ARTICLE:
Que ce soit lors des inaugurations ou du 11 novembre se met en place autour des monuments des cérémonies qui prennent souvent l’allure de célébration laïque. S’installe très vite un rituel (silence, chant, symbole, geste, paroles, énoncé des noms suivi d’une psalmodie « mort au champ d’honneur », dépôt de gerbe, minute de silence, discours, Marseillaise…) rituel emprunté au catholicisme encore très prégnant.

Ainsi les cérémonies du 11 novembre deviennent le lieu privilégié non d’une mémoire de la République mais d’un culte républicain, véritable religion civile avec un culte ouvert (sur la place publique ouverte à tous) et un culte laïque (sans prêtre la plupart du temps mais où le citoyen se célèbre lui même).

« La plupart du temps » car dans les régions de forte tradition catholique comme la Loire ou la Vendée, le clergé joue un rôle central dans les cérémonies du 11 novembre. Après la messe le prêtre garde sa chasuble et une procession se forme pour se rendre au monument. En tête du cortège les enfants de cœur portant la croix processionnelle et des cierges allumés. Parfois le long du parcours on chante des cantiques. Ou alors c’est le silence…religieux ! Au monument à nouveau le silence ou alors on chante le De profundis. Parfois même le prêtre donne l’absoute au monument.

Parfois avant ou après la minute de silence (forme laïcisée de la prière) on énumère les noms des morts de la commune. Or à cette époque dans de nombreuses paroisses, le prône débutait par le nécrologe : le prêtre lisait la liste des noms des morts et l’on disait un Pater pour eux à la fin. Ensuite venait le sermon. De même au monument aux morts, le discours suit en général l’appel des morts. Ensuite par un geste de piété on fleurit le monument aux morts (comme quelques jours auparavant on a fleuri les tombes des cimetières). Puis on entonne parfois la Marseillaise mais pas obligatoirement ! Dans certains villages c’est la chorale paroissiale qui reprend des psaumes ou des cantiques.

Ainsi les cérémonies du 11 novembre apparaissent comme le seul culte républicain qui ait réussi et suscité l’unité populaire.

Et l’on ne peut s’empêcher de penser à J-J Rousseau, qui au dernier chapitre du Contrat social, développe la nécessité d’une religion civile. « Il y a donc une profession de foi purement civile dont il appartient au souverain de fixer les articles, non pas précisément comme dogme de religion, mais comme sentiments de sociabilité sans lequel il est impossible d’être bon citoyen ni sujet fidèle… Il importe à l’État que chaque citoyen ait une religion qui lui fasse aimer ses devoirs : mais les dogmes de cette religion n’intéressent ni l’État ni ses membres qu’autant que ces dogmes se rapportent à la morale et aux devoirs que celui qui la professe est tenu de remplir envers autrui. » Le culte des morts tel qu’il se constitue et se pratique entre les deux guerres est sans doute le seul exemple historique de religion civile au sens de Rousseau. Les monuments aux morts sont devenus le lieu privilégié non d’une mémoire de la République mais d’un culte républicain, d’une religion civile dont les particularités méritent d’être rassemblées pour conclure :

C’est un culte ouvert : sur la place publique, lieu central qui appartient à tout le monde

C’est un culte laïque : où le dieu, le prêtre et le croyant se fondent dans le citoyen.

CONSIGNE ÉCRITE: Traduisez en anglais cette phrase de l'article sur les cérémonies du 11 novembre : « Après la messe le prêtre garde sa chasuble et une procession se forme pour se rendre au monument. » Cette liste provient d'une autre source.

Données extraites d'une collection:
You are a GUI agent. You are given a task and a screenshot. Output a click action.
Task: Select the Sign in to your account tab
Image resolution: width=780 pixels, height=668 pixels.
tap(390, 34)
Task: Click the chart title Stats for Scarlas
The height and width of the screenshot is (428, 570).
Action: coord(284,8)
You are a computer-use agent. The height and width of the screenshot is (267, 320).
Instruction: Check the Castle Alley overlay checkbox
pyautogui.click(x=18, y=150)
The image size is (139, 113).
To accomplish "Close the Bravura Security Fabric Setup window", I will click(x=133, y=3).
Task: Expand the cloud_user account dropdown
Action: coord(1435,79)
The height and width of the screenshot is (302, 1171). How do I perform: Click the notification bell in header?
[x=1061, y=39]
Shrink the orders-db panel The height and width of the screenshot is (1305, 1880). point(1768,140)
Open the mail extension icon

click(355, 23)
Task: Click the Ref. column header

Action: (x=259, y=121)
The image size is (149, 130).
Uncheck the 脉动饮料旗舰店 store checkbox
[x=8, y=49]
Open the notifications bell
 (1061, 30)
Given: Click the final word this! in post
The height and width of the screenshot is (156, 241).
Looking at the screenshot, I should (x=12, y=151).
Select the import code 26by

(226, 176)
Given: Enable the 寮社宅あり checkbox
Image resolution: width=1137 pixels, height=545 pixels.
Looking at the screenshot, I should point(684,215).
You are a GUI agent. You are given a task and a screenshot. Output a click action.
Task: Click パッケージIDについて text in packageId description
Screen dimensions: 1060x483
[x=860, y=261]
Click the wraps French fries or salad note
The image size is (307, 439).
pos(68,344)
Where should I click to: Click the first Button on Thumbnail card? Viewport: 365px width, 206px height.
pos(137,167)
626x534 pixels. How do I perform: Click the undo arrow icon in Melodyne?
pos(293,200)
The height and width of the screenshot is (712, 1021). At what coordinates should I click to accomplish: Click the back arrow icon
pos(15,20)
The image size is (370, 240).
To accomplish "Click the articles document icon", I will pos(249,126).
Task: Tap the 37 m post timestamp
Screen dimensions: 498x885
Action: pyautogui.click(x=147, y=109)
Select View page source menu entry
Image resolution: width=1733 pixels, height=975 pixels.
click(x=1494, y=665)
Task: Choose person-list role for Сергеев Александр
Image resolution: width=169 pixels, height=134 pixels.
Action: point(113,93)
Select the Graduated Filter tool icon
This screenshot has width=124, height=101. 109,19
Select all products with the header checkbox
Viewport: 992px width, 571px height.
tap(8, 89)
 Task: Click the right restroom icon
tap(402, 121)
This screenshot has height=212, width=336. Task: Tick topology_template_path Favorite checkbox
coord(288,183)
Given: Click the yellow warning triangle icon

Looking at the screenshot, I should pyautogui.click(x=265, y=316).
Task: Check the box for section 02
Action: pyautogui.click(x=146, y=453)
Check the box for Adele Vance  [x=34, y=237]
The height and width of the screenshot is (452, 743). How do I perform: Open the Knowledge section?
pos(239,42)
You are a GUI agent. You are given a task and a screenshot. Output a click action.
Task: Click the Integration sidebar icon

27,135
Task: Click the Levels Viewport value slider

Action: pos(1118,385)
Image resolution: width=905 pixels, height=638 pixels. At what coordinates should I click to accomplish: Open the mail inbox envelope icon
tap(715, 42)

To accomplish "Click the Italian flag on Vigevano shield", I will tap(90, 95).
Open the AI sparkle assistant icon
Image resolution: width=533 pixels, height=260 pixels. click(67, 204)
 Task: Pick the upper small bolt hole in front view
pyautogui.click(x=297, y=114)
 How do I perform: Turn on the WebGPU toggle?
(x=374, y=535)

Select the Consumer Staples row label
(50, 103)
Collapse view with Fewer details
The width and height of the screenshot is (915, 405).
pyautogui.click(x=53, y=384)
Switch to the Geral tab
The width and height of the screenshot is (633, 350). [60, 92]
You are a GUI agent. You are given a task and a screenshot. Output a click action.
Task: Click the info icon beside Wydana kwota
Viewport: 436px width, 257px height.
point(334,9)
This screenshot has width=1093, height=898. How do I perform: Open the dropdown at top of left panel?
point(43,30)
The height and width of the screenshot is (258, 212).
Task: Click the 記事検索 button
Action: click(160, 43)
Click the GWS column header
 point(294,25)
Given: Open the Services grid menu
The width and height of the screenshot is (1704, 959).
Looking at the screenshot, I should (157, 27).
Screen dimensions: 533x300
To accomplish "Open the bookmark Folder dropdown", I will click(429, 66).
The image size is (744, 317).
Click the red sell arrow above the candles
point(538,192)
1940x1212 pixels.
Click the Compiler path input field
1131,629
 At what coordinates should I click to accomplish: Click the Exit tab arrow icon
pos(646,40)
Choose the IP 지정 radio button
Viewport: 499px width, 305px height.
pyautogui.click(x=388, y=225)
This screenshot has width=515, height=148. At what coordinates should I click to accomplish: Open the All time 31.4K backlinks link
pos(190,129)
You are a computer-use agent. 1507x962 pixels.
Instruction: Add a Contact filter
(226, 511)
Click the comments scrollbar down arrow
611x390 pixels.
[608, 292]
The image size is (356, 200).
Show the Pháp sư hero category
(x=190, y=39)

RÉPONSE ATTENDUE: After Mass, the priest keeps his chasuble on and a procession forms to go to the memorial.